Il mondo è collassato. Disastro ambientale. Venticinque anni dopo, un gruppo di sopravvissuti si trova all'interno di un bunker a vivere quella che dovrebbe essere ormai l'unica quotidianità possibile. Padre, madre, figlio e poi migliore amica di lei, un cuoco e un medico. Sono felici, riconoscenti alla sorte (?) che li ha assistiti. Cantano, addirittura. Finché l'arrivo di una sconosciuta non rischia di far saltare in aria l'intero castello di bugie che fino a quel momento sembrava reggere.
In particolare, quello che è stato raccontato al figlio, troppo piccolo per ricordare gli eventi che lo hanno costretto a crescere in quel luogo chiuso, assurdo. Il padre sta collaborando con lui - ormai giovane adulto - per scrivere una biografia, ma gli aneddoti, i fatti che ricorda, portano con sé qualcosa di cervellotico, di costruito. La verità è che ognuno custodisce un peso enorme, un peso legato fondamentalmente all'apocalisse e al comportamento egoistico - su vari livelli - che ha permesso lori di salvarsi, a scapito di qualcun altro. Volontariamente, deliberatamente. E non parliamo solo di sconosciuti, di pericolosi estranei da tenere a distanza, ma pure di madri, di padri, di figli. E, allora, l'arrivo di questo corpo estraneo, di questa ragazza - anche lei giovane adulta, e anche lei stracolma di sensi di colpa - oltre a sconvolgere il quadro ormonale di un figlio sempre più confuso e perplesso, finisce per sconvolgere pure quello generale, diventa la crepa dentro la quale ogni singolo soggetto, rinchiuso lì da anni, comincia ad aver paura di specchiarsi, di riconoscersi. Una minaccia da allontanare, insomma, da respingere, che potrebbe vanificare una farsa lunga abbastanza da esser quasi riuscita a sostituire la realtà effettiva (e la memoria effettiva) e che ora, all'improvviso, comincia a traballare, a far tornare in gioco demoni, responsabilità, colpe, sentimenti. Un vaso di Pandora talmente gonfio e delicato la cui rottura, forse, è solo questione di tempo.

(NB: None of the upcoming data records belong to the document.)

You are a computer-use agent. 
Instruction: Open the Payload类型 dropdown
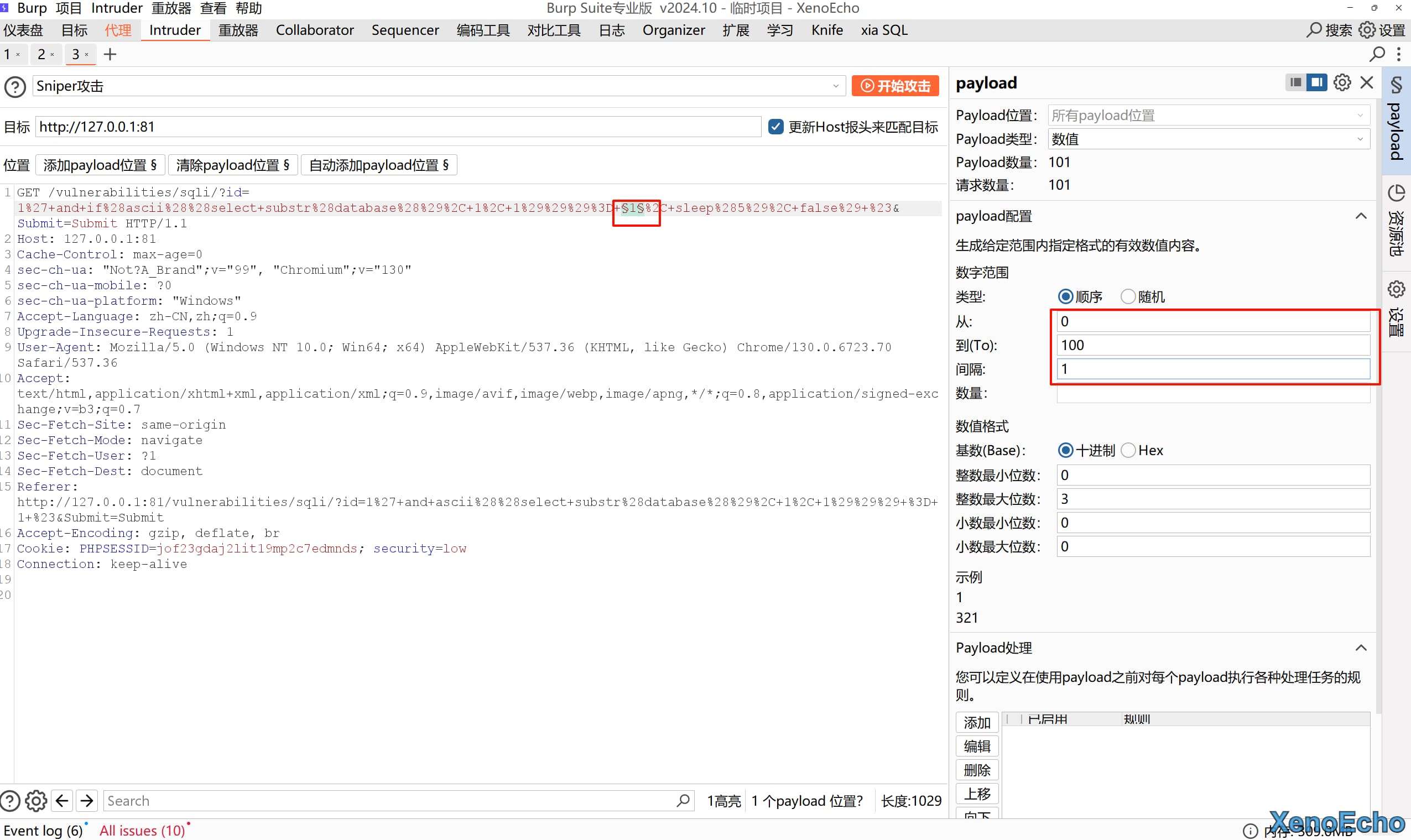(x=1209, y=139)
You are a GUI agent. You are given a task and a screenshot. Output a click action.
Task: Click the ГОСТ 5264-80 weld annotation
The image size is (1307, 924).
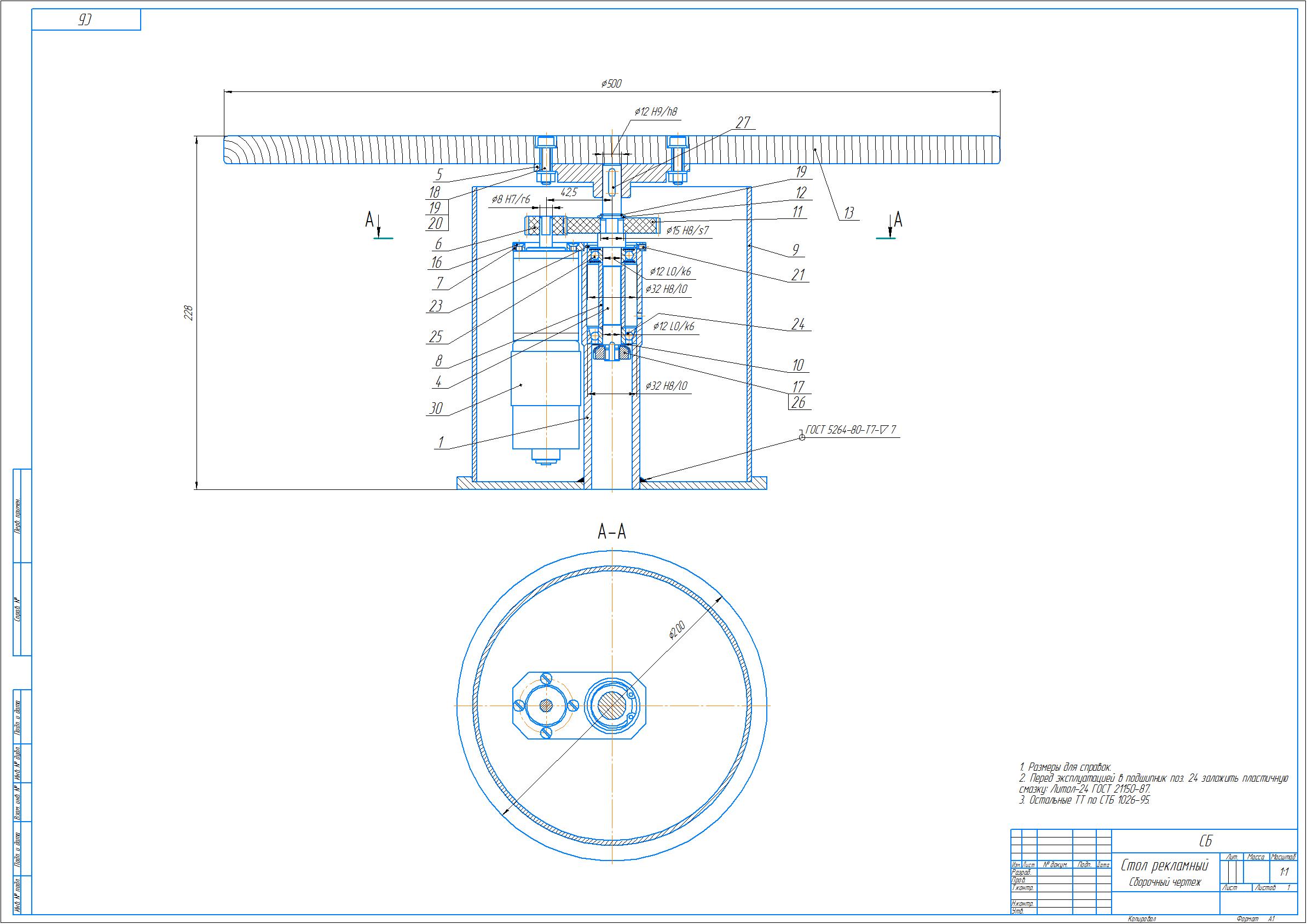(x=851, y=430)
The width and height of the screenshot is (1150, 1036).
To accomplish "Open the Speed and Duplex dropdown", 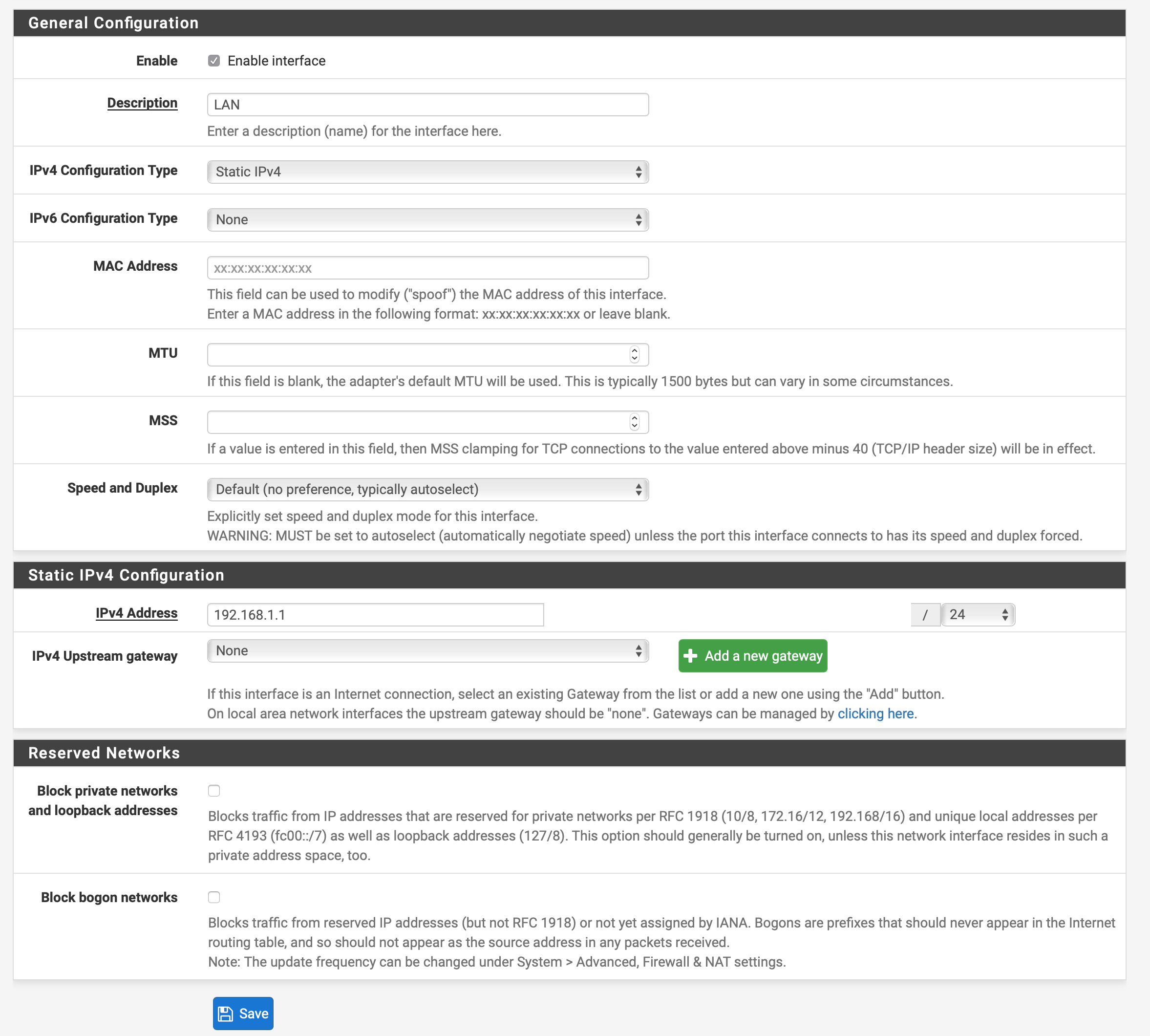I will click(x=427, y=490).
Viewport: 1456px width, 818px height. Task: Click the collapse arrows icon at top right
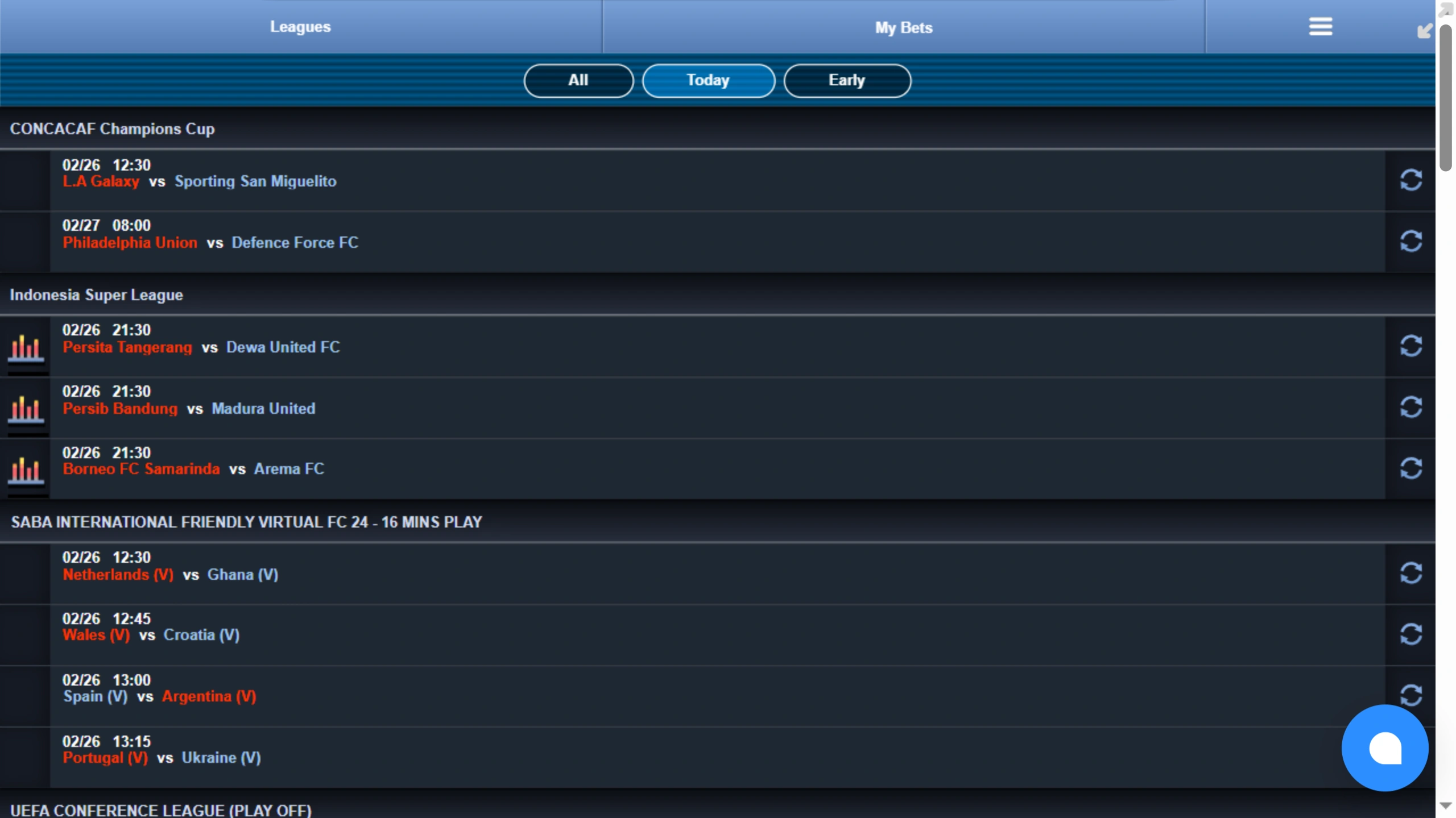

E questione di tempo è, guarda caso, anche il problema principale di "The End", che porta con sé un'ambizione che definire stratosferica sarebbe un eufemismo: e non tanto per via di una storia che vorrebbe essere un dramma (psicologico), ma contemporaneamente anche un musical, ma soprattutto perché ha la pretesa di volerci intrattenere lo spettatore per quasi due ore e mezza. Una pretesa (folle) che narrativamente gli grava addosso come un macigno, penalizzando ogni potenziale pregio o intuizione. Joshua Oppenheimer - che, ricordiamolo, viene dal documentario - ha le idee chiare su ciò che vuol mettere in scena, dire e sull'opera che intende realizzare, eppure la sensazione principale è che abbia sbagliato mezzo, contesto. Che il teatro sarebbe stato decisamente più adatto per esaltare una pièce come quella di "The End", che comunque, pur nei suoi vari ambienti interscambiabili, resta un lavoro verboso, statico, orientato verso il monologo e la recitazione da proscenio. Caratteristica che trova conferme pure in moltissime delle scelte registiche che vengono prese.
E con un cast come quello che c'era a disposizione - e mi riferisco in particolare a Tilda Swinton e a Michael Shannon - assistere a un abbaglio simile, a una prolissità, a una gestione del ritmo così disarmante e all'inevitabile sgretolamento della pazienza da parte degli spettatori è, probabilmente, una penitenza ingiusta ed eccessiva che nessuno si sarebbe meritato. Nemmeno il pretenziosissimo Oppenheimer che, in fondo, in fondo, voleva solo mettere alla berlina noi esseri umani, bravissimi a convivere e a sopravvivere nell'ipocrisia e nella finzione. Nella tossicità di un quotidiano intorno al quale spesso preferiamo prendere le misure e abituarci, anziché, perdere la testa e il controllo come, forse, dovrebbe essere.